What the task needs is the data below, written out verbatim.

Data items:
•••••

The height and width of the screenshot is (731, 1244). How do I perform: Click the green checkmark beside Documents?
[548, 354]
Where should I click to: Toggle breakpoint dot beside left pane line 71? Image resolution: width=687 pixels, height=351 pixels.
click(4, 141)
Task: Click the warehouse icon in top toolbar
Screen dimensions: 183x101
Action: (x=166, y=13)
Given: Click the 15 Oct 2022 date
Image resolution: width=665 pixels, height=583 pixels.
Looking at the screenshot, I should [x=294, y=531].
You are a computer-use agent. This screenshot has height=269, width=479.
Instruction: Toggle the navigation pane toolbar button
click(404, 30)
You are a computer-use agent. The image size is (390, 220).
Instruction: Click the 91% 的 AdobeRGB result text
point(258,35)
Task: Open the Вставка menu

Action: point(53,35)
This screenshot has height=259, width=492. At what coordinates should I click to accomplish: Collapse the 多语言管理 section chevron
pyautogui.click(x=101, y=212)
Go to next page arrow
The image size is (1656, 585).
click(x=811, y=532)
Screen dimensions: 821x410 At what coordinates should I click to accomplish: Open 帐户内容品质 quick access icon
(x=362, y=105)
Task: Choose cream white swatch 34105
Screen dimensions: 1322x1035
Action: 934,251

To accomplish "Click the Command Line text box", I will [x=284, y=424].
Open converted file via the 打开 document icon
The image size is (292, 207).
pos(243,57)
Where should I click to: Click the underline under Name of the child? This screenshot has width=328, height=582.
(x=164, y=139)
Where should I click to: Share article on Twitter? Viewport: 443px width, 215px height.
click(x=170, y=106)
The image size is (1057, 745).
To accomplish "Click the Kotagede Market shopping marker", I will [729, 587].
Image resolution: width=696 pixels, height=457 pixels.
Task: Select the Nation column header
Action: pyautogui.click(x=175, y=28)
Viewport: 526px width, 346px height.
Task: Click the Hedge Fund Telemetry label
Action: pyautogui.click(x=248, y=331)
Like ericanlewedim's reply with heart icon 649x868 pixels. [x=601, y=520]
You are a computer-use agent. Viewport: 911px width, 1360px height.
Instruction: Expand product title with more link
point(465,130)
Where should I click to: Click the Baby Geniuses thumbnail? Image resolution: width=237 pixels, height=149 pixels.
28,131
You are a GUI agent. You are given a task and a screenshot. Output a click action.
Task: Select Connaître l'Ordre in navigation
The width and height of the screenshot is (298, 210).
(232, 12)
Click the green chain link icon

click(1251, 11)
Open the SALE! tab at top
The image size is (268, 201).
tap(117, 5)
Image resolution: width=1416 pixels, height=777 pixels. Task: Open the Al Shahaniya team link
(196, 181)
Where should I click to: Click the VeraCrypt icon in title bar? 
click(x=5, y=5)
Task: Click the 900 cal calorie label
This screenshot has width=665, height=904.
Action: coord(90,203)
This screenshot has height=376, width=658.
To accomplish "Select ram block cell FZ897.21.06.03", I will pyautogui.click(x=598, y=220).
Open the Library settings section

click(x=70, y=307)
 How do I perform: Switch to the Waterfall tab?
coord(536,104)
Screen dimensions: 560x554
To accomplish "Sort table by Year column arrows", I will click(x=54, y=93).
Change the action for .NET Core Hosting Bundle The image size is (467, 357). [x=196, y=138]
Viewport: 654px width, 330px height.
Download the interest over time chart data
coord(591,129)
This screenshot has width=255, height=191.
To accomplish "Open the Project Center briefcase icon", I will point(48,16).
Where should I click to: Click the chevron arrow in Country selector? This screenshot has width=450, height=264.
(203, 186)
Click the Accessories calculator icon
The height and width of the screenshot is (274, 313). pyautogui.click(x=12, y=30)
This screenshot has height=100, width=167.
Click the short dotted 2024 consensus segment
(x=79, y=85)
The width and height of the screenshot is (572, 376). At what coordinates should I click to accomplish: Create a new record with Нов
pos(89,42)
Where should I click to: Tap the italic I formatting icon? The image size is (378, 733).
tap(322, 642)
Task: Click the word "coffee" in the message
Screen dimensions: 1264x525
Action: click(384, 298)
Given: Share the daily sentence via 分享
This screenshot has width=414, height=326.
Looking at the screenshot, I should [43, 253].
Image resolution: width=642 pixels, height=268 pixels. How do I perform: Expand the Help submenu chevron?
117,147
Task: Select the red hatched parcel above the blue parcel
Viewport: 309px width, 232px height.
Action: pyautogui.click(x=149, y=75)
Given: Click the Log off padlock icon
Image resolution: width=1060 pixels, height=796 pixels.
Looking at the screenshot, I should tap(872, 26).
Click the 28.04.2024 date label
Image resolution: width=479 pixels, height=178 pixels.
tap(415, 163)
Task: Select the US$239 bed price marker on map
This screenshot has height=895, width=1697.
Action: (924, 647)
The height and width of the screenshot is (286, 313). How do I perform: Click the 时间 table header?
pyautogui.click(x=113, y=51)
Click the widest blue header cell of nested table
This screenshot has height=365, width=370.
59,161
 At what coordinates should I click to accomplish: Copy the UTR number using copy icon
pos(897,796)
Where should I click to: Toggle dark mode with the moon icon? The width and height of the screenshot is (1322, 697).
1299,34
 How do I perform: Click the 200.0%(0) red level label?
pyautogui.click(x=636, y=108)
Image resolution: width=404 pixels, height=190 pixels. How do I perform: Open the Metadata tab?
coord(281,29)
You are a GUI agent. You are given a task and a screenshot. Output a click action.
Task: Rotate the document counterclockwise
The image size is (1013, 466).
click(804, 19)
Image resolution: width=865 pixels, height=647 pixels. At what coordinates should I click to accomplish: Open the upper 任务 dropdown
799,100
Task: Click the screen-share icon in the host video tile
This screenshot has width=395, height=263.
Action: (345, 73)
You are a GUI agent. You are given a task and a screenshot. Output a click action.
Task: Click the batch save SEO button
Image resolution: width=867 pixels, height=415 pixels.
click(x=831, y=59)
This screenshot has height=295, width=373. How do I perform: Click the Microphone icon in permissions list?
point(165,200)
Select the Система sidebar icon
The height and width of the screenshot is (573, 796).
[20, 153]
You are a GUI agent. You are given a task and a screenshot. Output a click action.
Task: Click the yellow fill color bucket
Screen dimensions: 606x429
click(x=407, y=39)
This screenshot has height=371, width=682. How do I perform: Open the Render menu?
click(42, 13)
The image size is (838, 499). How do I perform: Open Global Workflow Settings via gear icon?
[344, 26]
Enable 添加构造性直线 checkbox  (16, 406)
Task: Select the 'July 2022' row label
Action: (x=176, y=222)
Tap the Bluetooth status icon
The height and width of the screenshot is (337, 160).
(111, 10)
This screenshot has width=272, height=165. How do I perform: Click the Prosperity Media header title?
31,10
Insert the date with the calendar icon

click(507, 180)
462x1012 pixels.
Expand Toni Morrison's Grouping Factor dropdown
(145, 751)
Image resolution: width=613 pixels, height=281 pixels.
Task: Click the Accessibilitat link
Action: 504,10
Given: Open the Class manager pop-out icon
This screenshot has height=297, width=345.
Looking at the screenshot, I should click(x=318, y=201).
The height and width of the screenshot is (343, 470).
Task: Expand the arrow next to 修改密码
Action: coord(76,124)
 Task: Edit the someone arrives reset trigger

•••••

▶ Task response:
The height and width of the screenshot is (731, 1244). How do I perform: Click the green checkmark beside Documents?
[548, 354]
Where should I click to: Toggle breakpoint dot beside left pane line 71? Image resolution: width=687 pixels, height=351 pixels.
click(4, 141)
Task: Click the warehouse icon in top toolbar
Screen dimensions: 183x101
Action: (x=166, y=13)
Given: Click the 15 Oct 2022 date
Image resolution: width=665 pixels, height=583 pixels.
Looking at the screenshot, I should [x=294, y=531].
You are a computer-use agent. This screenshot has height=269, width=479.
Instruction: Toggle the navigation pane toolbar button
click(404, 30)
You are a computer-use agent. The image size is (390, 220).
Instruction: Click the 91% 的 AdobeRGB result text
point(258,35)
Task: Open the Вставка menu

Action: point(53,35)
This screenshot has height=259, width=492. At what coordinates should I click to accomplish: Collapse the 多语言管理 section chevron
pyautogui.click(x=101, y=212)
Go to next page arrow
The image size is (1656, 585).
click(x=811, y=532)
Screen dimensions: 821x410 At what coordinates should I click to accomplish: Open 帐户内容品质 quick access icon
(x=362, y=105)
Task: Choose cream white swatch 34105
Screen dimensions: 1322x1035
Action: 934,251

To accomplish "Click the Command Line text box", I will [x=284, y=424].
Open converted file via the 打开 document icon
The image size is (292, 207).
pos(243,57)
Where should I click to: Click the underline under Name of the child? This screenshot has width=328, height=582.
(x=164, y=139)
Where should I click to: Share article on Twitter? Viewport: 443px width, 215px height.
click(x=170, y=106)
The image size is (1057, 745).
To accomplish "Click the Kotagede Market shopping marker", I will [729, 587].
Image resolution: width=696 pixels, height=457 pixels.
Task: Select the Nation column header
Action: pyautogui.click(x=175, y=28)
Viewport: 526px width, 346px height.
Task: Click the Hedge Fund Telemetry label
Action: pyautogui.click(x=248, y=331)
Like ericanlewedim's reply with heart icon 649x868 pixels. [x=601, y=520]
You are a computer-use agent. Viewport: 911px width, 1360px height.
Instruction: Expand product title with more link
point(465,130)
Where should I click to: Click the Baby Geniuses thumbnail? Image resolution: width=237 pixels, height=149 pixels.
28,131
You are a GUI agent. You are given a task and a screenshot. Output a click action.
Task: Select Connaître l'Ordre in navigation
The width and height of the screenshot is (298, 210).
(232, 12)
Click the green chain link icon

click(1251, 11)
Open the SALE! tab at top
The image size is (268, 201).
tap(117, 5)
Image resolution: width=1416 pixels, height=777 pixels. Task: Open the Al Shahaniya team link
(196, 181)
Where should I click to: Click the VeraCrypt icon in title bar? 
click(x=5, y=5)
Task: Click the 900 cal calorie label
This screenshot has width=665, height=904.
Action: coord(90,203)
This screenshot has height=376, width=658.
To accomplish "Select ram block cell FZ897.21.06.03", I will pyautogui.click(x=598, y=220).
Open the Library settings section

click(x=70, y=307)
 How do I perform: Switch to the Waterfall tab?
coord(536,104)
Screen dimensions: 560x554
To accomplish "Sort table by Year column arrows", I will click(x=54, y=93).
Change the action for .NET Core Hosting Bundle The image size is (467, 357). [x=196, y=138]
Viewport: 654px width, 330px height.
Download the interest over time chart data
coord(591,129)
This screenshot has width=255, height=191.
To accomplish "Open the Project Center briefcase icon", I will point(48,16).
Where should I click to: Click the chevron arrow in Country selector? This screenshot has width=450, height=264.
(203, 186)
Click the Accessories calculator icon
The height and width of the screenshot is (274, 313). pyautogui.click(x=12, y=30)
This screenshot has height=100, width=167.
Click the short dotted 2024 consensus segment
(x=79, y=85)
The width and height of the screenshot is (572, 376). At what coordinates should I click to accomplish: Create a new record with Нов
pos(89,42)
Where should I click to: Tap the italic I formatting icon? The image size is (378, 733).
tap(322, 642)
Task: Click the word "coffee" in the message
Screen dimensions: 1264x525
Action: click(384, 298)
Given: Share the daily sentence via 分享
This screenshot has width=414, height=326.
Looking at the screenshot, I should [43, 253].
Image resolution: width=642 pixels, height=268 pixels. How do I perform: Expand the Help submenu chevron?
117,147
Task: Select the red hatched parcel above the blue parcel
Viewport: 309px width, 232px height.
Action: pyautogui.click(x=149, y=75)
Given: Click the Log off padlock icon
Image resolution: width=1060 pixels, height=796 pixels.
Looking at the screenshot, I should tap(872, 26).
Click the 28.04.2024 date label
Image resolution: width=479 pixels, height=178 pixels.
tap(415, 163)
Task: Select the US$239 bed price marker on map
This screenshot has height=895, width=1697.
Action: (924, 647)
The height and width of the screenshot is (286, 313). How do I perform: Click the 时间 table header?
pyautogui.click(x=113, y=51)
Click the widest blue header cell of nested table
This screenshot has height=365, width=370.
59,161
 At what coordinates should I click to accomplish: Copy the UTR number using copy icon
pos(897,796)
Where should I click to: Toggle dark mode with the moon icon? The width and height of the screenshot is (1322, 697).
1299,34
 How do I perform: Click the 200.0%(0) red level label?
pyautogui.click(x=636, y=108)
Image resolution: width=404 pixels, height=190 pixels. How do I perform: Open the Metadata tab?
coord(281,29)
You are a GUI agent. You are given a task and a screenshot. Output a click action.
Task: Rotate the document counterclockwise
The image size is (1013, 466).
click(804, 19)
Image resolution: width=865 pixels, height=647 pixels. At what coordinates should I click to accomplish: Open the upper 任务 dropdown
799,100
Task: Click the screen-share icon in the host video tile
This screenshot has width=395, height=263.
Action: (345, 73)
You are a GUI agent. You are given a task and a screenshot. Output a click action.
Task: Click the batch save SEO button
Image resolution: width=867 pixels, height=415 pixels.
click(x=831, y=59)
This screenshot has height=295, width=373. How do I perform: Click the Microphone icon in permissions list?
point(165,200)
Select the Система sidebar icon
The height and width of the screenshot is (573, 796).
[20, 153]
You are a GUI agent. You are given a task and a screenshot. Output a click action.
Task: Click the yellow fill color bucket
Screen dimensions: 606x429
click(x=407, y=39)
This screenshot has height=371, width=682. How do I perform: Open the Render menu?
click(42, 13)
The image size is (838, 499). How do I perform: Open Global Workflow Settings via gear icon?
[344, 26]
Enable 添加构造性直线 checkbox  (16, 406)
Task: Select the 'July 2022' row label
Action: (x=176, y=222)
Tap the Bluetooth status icon
The height and width of the screenshot is (337, 160).
(111, 10)
This screenshot has width=272, height=165. How do I perform: Click the Prosperity Media header title?
31,10
Insert the date with the calendar icon

click(507, 180)
462x1012 pixels.
Expand Toni Morrison's Grouping Factor dropdown
(145, 751)
Image resolution: width=613 pixels, height=281 pixels.
Task: Click the Accessibilitat link
Action: 504,10
Given: Open the Class manager pop-out icon
This screenshot has height=297, width=345.
Looking at the screenshot, I should click(x=318, y=201).
The height and width of the screenshot is (343, 470).
Task: Expand the arrow next to 修改密码
Action: coord(76,124)
 Task: Edit the someone arrives reset trigger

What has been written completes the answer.